[Opening INFORMATION PROVIDED section]

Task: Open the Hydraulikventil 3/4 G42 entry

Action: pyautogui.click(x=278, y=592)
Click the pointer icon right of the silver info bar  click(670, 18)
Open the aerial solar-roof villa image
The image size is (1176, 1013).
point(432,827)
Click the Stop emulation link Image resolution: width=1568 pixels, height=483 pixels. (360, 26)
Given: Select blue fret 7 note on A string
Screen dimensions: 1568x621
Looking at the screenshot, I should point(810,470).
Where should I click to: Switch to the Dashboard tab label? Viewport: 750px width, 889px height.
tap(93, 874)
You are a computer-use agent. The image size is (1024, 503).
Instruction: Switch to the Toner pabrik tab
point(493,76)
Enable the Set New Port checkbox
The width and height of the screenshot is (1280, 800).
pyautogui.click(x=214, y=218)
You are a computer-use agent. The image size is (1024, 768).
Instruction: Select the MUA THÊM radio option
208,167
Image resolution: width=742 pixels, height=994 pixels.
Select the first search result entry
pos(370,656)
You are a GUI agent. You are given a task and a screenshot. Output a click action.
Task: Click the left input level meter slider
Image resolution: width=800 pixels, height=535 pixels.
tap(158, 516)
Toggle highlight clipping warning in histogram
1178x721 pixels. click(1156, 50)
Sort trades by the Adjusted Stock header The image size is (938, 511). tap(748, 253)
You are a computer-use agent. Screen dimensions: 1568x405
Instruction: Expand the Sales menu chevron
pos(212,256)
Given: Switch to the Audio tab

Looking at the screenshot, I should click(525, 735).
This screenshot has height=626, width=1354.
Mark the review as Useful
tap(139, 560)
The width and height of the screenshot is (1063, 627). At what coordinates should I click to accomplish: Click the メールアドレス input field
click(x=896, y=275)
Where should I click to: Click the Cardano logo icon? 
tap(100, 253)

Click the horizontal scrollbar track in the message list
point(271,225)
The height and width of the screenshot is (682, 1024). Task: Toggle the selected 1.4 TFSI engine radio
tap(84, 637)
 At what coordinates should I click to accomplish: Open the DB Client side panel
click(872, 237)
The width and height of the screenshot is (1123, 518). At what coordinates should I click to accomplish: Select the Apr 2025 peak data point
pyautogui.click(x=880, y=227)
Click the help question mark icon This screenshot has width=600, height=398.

[Closing INFORMATION PROVIDED section]

INSTRUCTIONS FOR THE TASK – The required output is a copy of each line in the records where the string "This" occurs.

RESULT –
This screenshot has height=626, width=1354.
Click the help question mark icon This screenshot has width=600, height=398.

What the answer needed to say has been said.